── Entries shown ──
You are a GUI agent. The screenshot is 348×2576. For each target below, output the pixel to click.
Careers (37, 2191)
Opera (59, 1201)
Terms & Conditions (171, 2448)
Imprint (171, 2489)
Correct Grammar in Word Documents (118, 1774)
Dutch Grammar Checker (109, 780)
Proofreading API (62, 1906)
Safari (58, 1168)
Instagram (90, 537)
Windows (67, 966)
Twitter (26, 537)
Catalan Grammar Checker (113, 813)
───
* Prompt: Your task is to reproduce all the records above exactly as they appear.

* Answer below:
You are a GUI agent. The screenshot is 348×2576. For each target below, output the pixel to click.
Careers (37, 2191)
Opera (59, 1201)
Terms & Conditions (171, 2448)
Imprint (171, 2489)
Correct Grammar in Word Documents (118, 1774)
Dutch Grammar Checker (109, 780)
Proofreading API (62, 1906)
Safari (58, 1168)
Instagram (90, 537)
Windows (67, 966)
Twitter (26, 537)
Catalan Grammar Checker (113, 813)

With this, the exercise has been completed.